Евгений Витковский: Мне кажется, что замечательный ответ на этот вопрос, а главное – не ответ, а прямую инструкцию, как себя вести, когда имеешь дело с произведением, где в качестве героя выступает дьявол, будь то, скажем, «Потерянный рай» Милтона, «Люцифер» Вондела, которые мне довелось перевести, или, наконец, «Мастер и Маргарита». Вы знаете, Шаляпин, когда ему приходилось петь арию Мефистофеля в опере Гуно или в опере Бойта (оперу Бойта вообще ничто не спасло бы, если бы на сцене одновременно не оказались Шаляпин и Карузо в двух ролях, потому что опера идет шесть часов, он ее спас), тем не менее, великий русский певец, наверное, вообще один из величайших людей России, считал необходимым долго поститься, прежде чем выйти на сцену в этой роли и долго молиться, и исповедаться перед этим. А потом пойти к священнику и хотя бы, если не посчитать грехом, не попросить отпустить ему грех такого выступления, то, по крайней мере, покаяться в этом священнику, даже если священник сидел в первом ряду.
Я считаю, что мне это можно, поскольку я себя считаю человеком верующим. Где купить мои произведения? – это в магазине, это не ко мне.

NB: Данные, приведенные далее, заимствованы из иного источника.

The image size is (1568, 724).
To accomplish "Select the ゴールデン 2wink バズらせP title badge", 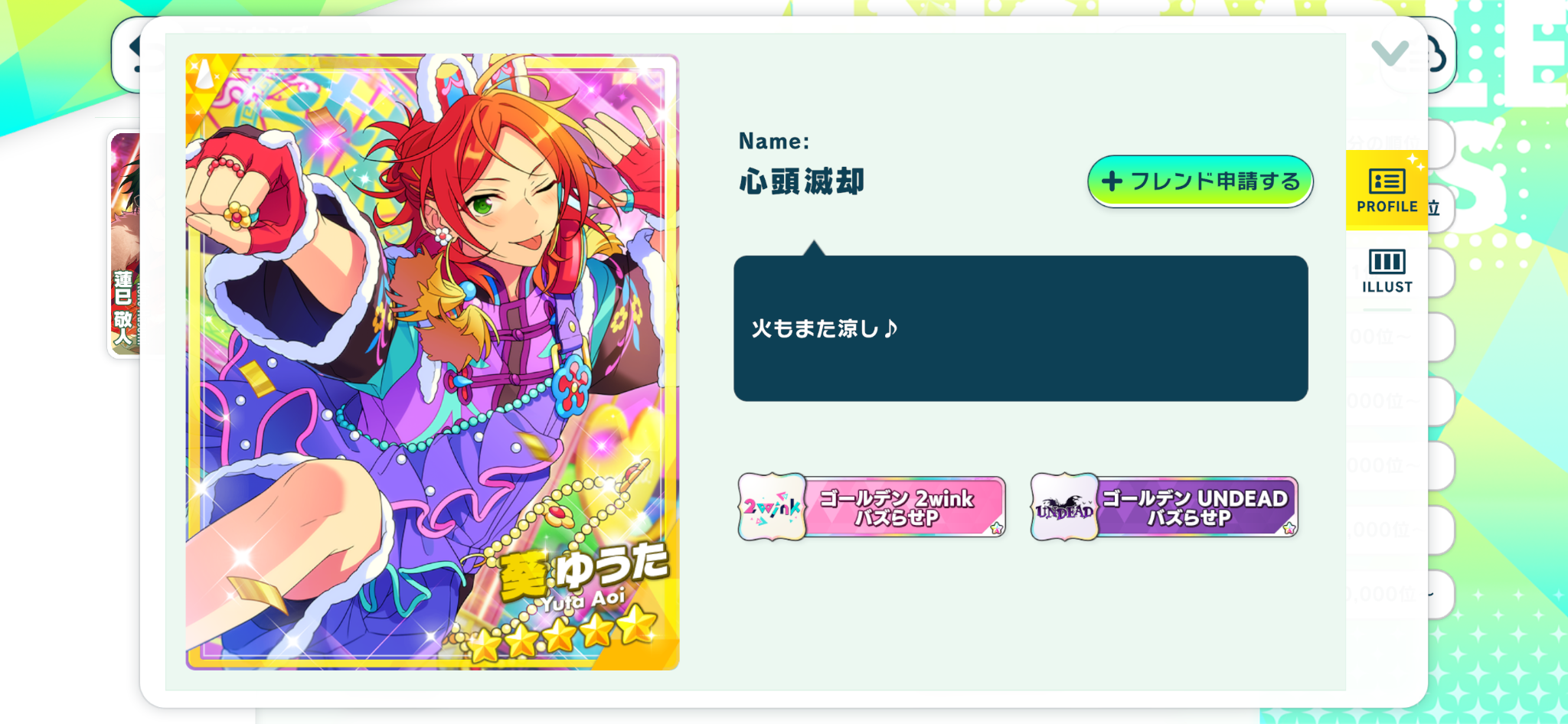I will click(871, 507).
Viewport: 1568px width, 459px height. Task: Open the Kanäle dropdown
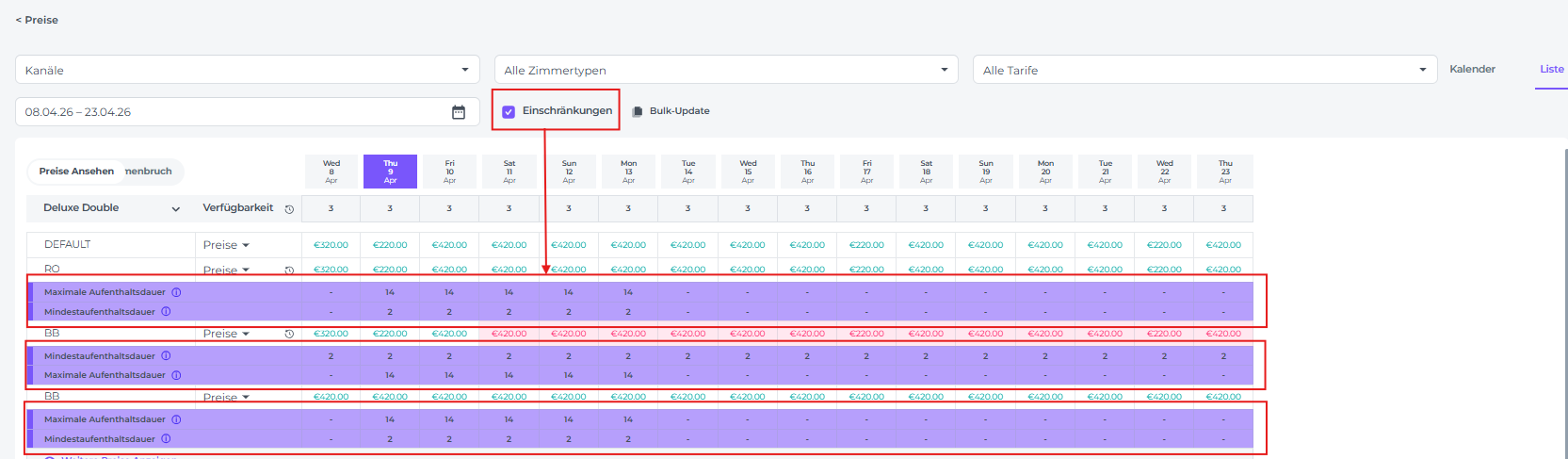[x=248, y=70]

Яков Кротов: Но в магазинах они есть. В Интернете у Евгения Витковского, насколько я знаю, довольно большой сайт под название «Век перевода». В любой поисковой системе Вы найдете без труда, просто набрав Евгений Витковский.
У нас есть звонок из Тулы. Николай, добрый день, прошу Вас.
Слушатель: Добрый день. Во-первых, хочу поблагодарить Якова Кротова за очень солидное ведение передачи. Вопрос. Я понимаю христианство как очень жизнеутверждающую религию, то есть Христос воскресе и смертью смерть поправ. Недавно я прочитал книгу Экклезиаста «Суета сует» и у меня создалось впечатление, что он говорит о тщетности земных желаний и возможностей. Нет ли здесь противоречия?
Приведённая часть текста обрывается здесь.